● **What the task asks**:
Could you filter the records below and keep only the lines with the word "computer"?

● **Data extracts**:
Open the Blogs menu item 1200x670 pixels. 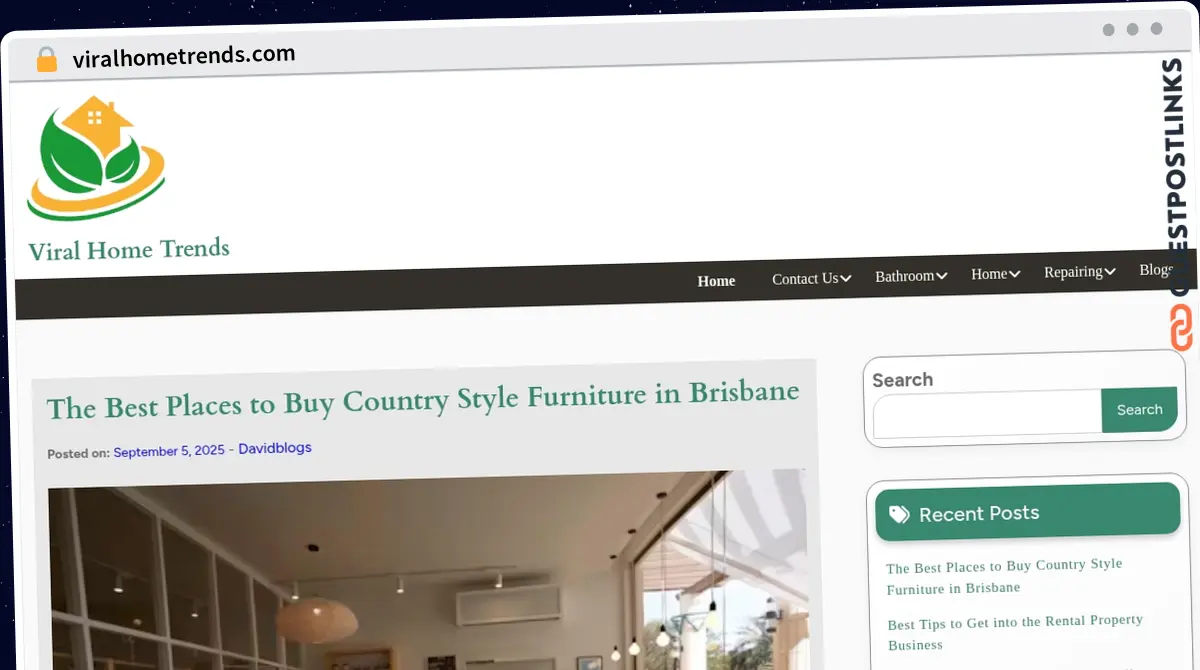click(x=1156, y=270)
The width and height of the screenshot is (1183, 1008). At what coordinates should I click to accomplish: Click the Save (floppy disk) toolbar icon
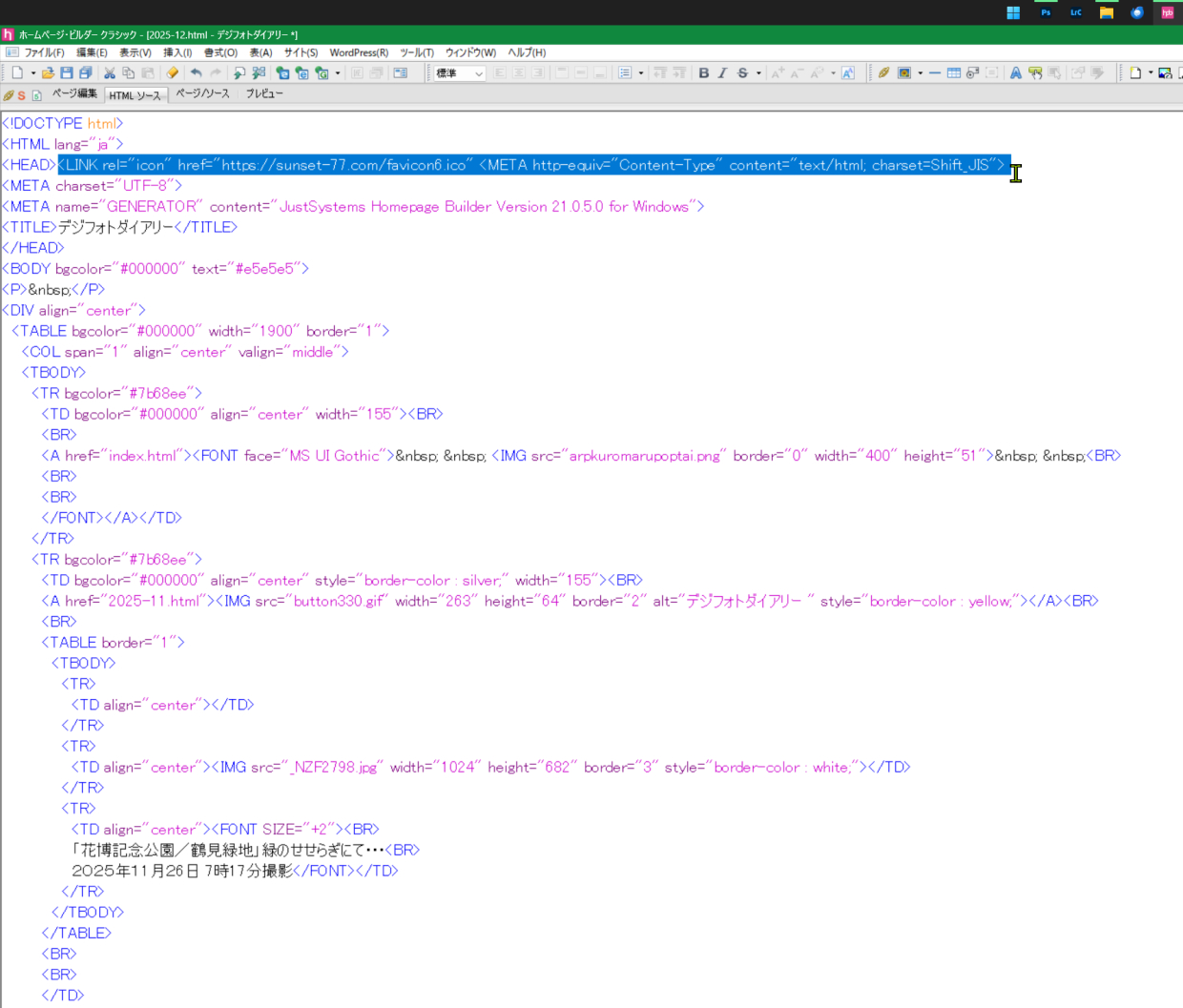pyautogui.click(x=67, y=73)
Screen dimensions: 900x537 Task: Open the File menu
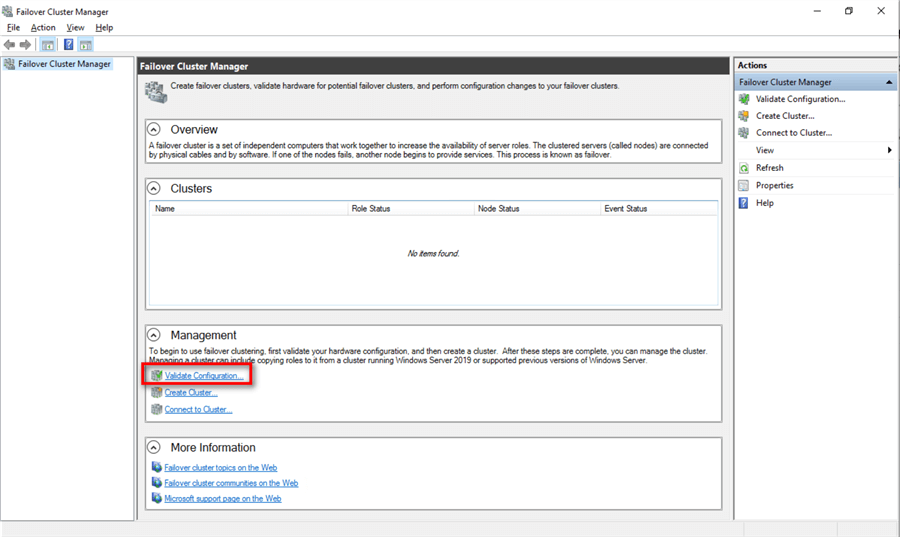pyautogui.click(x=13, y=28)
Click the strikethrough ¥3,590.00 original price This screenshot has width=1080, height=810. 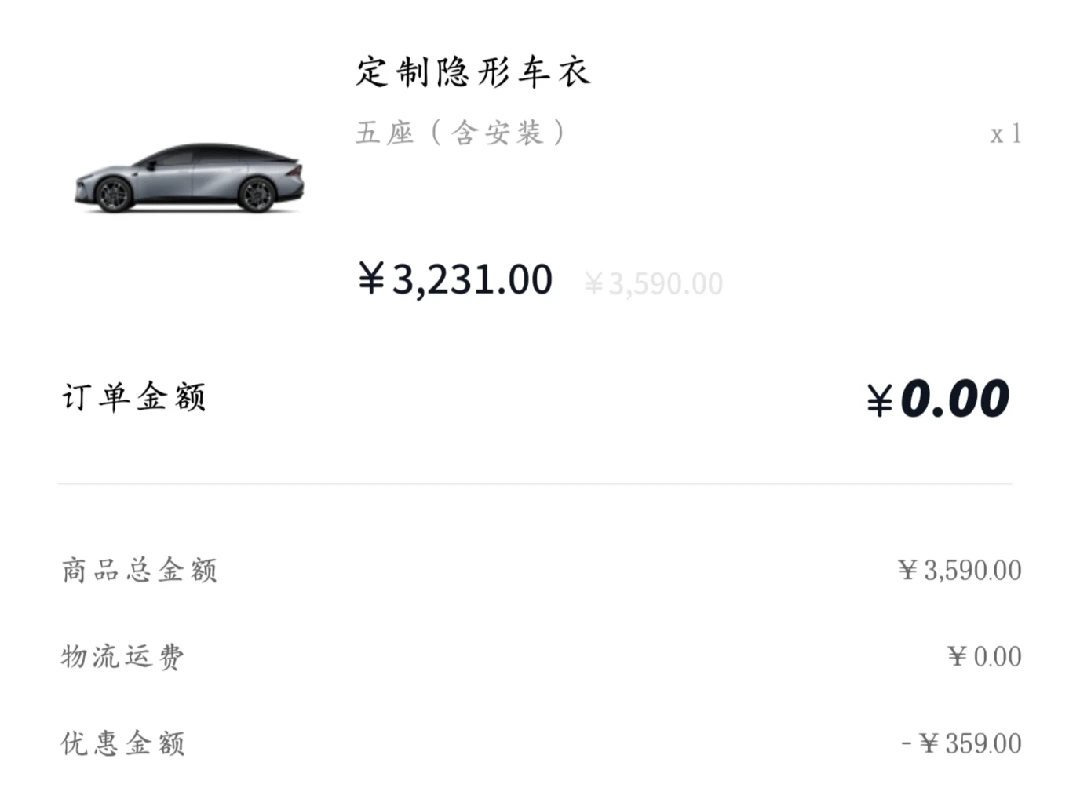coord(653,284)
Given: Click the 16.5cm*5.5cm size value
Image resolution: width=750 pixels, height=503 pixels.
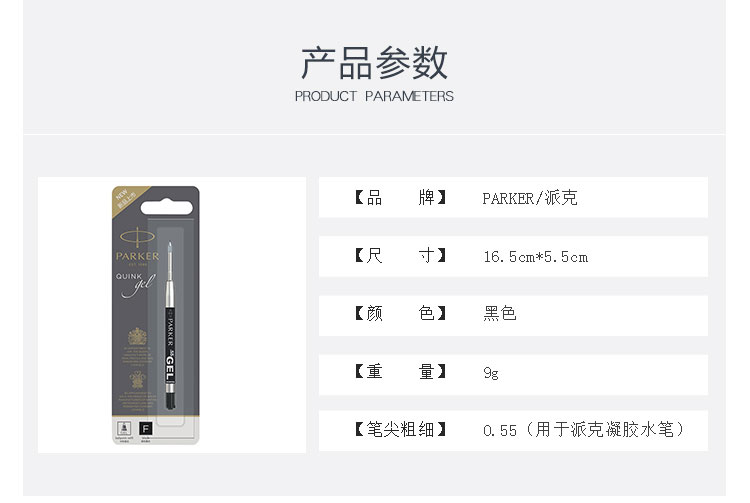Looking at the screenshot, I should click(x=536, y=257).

* * *

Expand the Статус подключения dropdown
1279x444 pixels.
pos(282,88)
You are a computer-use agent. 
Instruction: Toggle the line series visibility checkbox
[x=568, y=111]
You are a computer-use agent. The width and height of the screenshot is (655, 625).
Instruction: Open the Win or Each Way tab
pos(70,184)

● **Written response**:
You are a computer-use agent. 
You are a computer-use agent. The width and height of the screenshot is (655, 625).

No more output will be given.